Slow data loading-perhaps by CUDA cache?

My pytorch program is working in a slow way. I determined the bottleneck through this code:

from timeit import default_timer as timer
xxx(some codes here)

After running this code, I found the bottleneck:

    for batch_idx, (x1, x2, y) in enumerate(train_loader.get_augmented_iterator(
        x1 = torch.Tensor(x1).to(device)  # slow in this line of code
        x1 = x1.transpose(1, 3)

Where get_augmented_iterator is some function to load the data I defined. In the first line, “x1 = torch.Tensor(x1).to(device)”, my program takes ~0.4s to execute this.

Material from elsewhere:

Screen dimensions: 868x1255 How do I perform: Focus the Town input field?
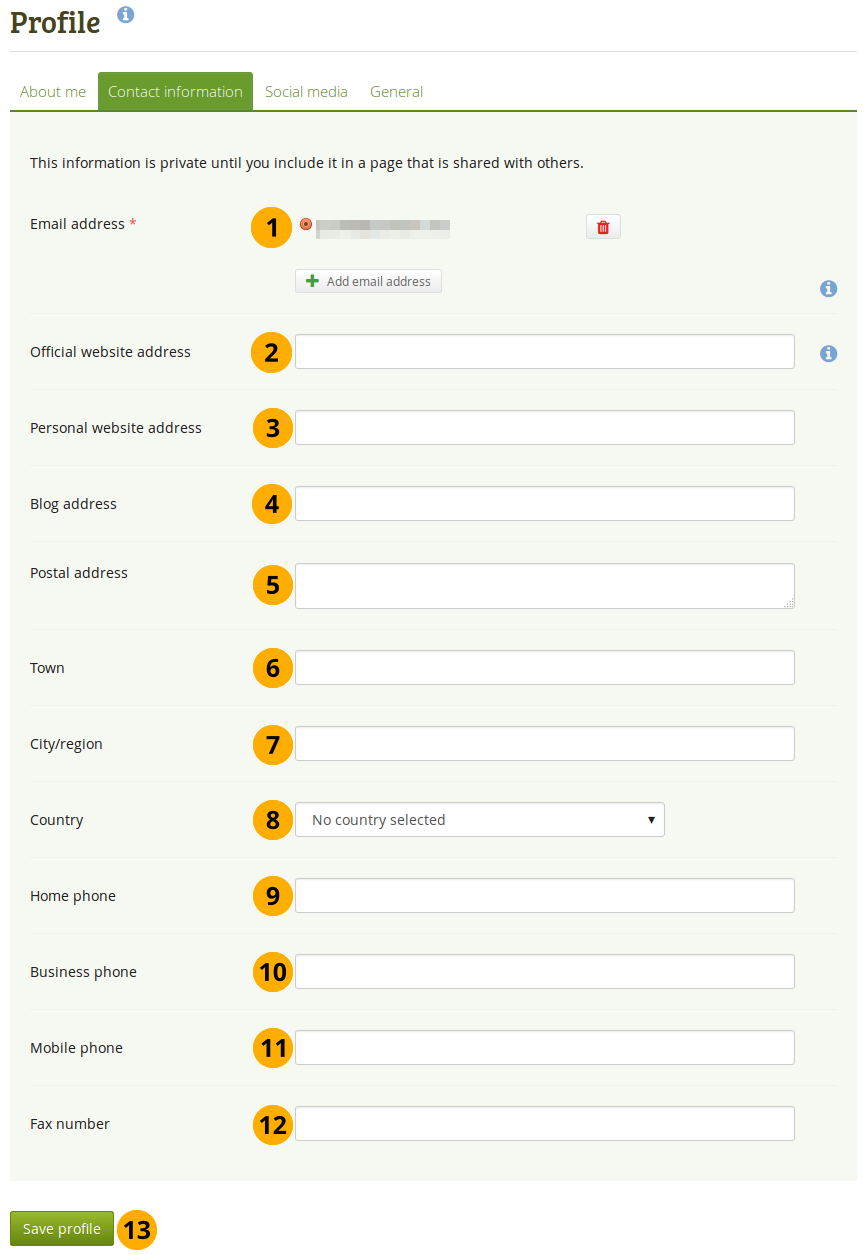tap(544, 668)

The get_augmented_iterator() takes about ~0.1s to finish and includes some steps I have to preprocess it in this stage.

While the problem is certainly not in this line itself, I researched a little bit and found that if I add torch.cuda.empty_cache(), this line execute in normal time. However, torch.cuda.empty_cache() itself takes ~0.4s to execute, so I didn’t really solve this problem, but cache itself must be the problem.

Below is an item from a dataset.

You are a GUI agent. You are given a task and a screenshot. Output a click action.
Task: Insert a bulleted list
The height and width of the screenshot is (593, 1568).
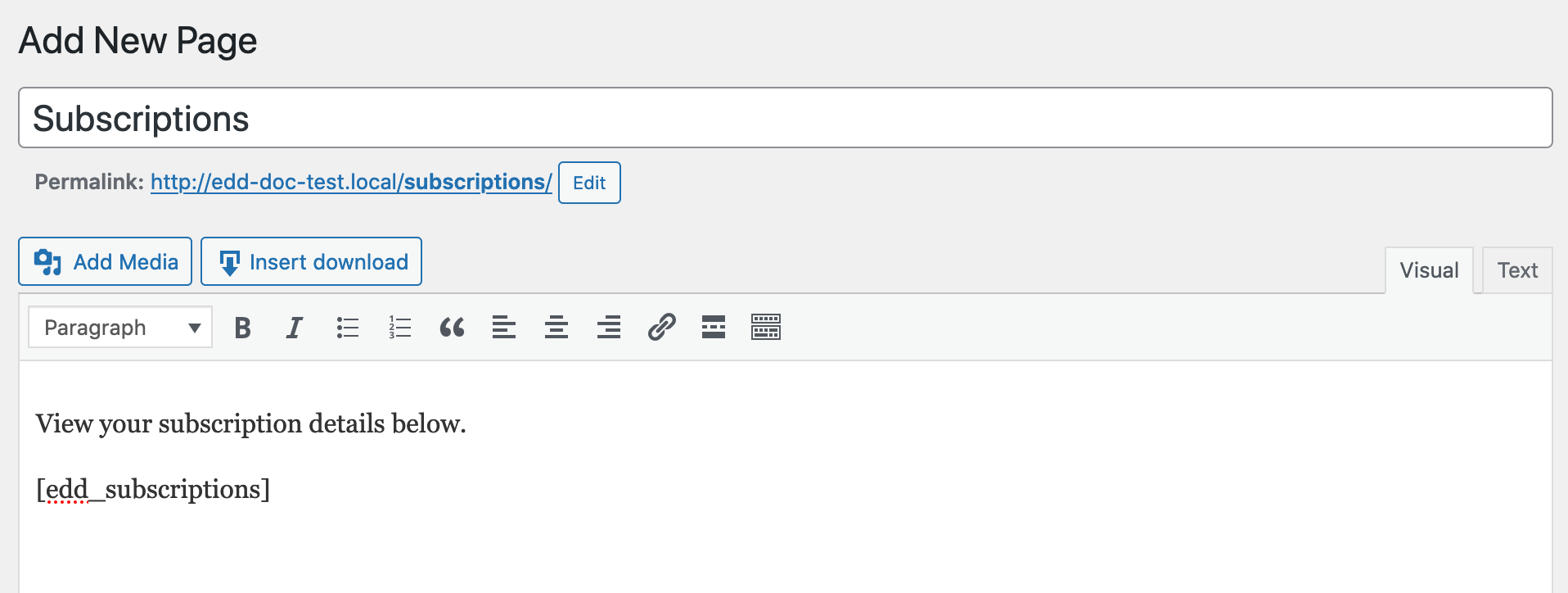(x=347, y=328)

I tried on another several projects where very similar dataloader were used, However, I didn’t reproduce my problem on their codes. So my question is: how can it possibly relate to any errors in my code and how can I solve it?

Here is an update: I ran several more times and found that if I comment the “loss.backward()” line, the speed will be normal. Given that I have to keep this line for sure, how to make the training speed normal?

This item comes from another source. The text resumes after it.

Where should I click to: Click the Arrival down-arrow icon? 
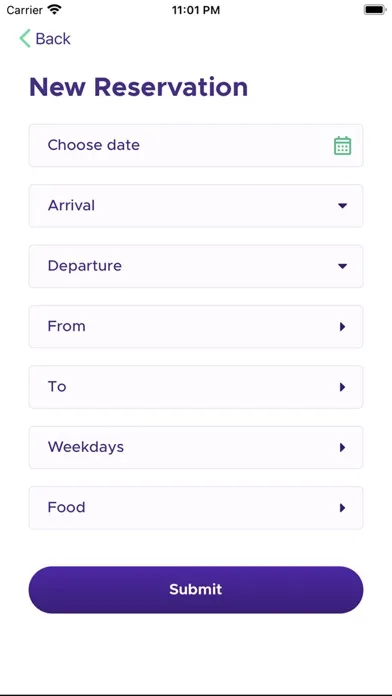(342, 206)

I believe it must be the data somehow overflowed, so pytorch have to clear the cache at every iteration. But why and how it caused this problem?

CUDA operations are executed asynchronously, so you need to synchronize the code manually before starting and stopping the timers via torch.cuda.synchronize().
Based on your current description, you are “moving” the accumulated time from one operation to the next blocking one by commenting them out.
If you don’t synchronize the code, the next blocking operation will accumulate all previously executed (async) operations.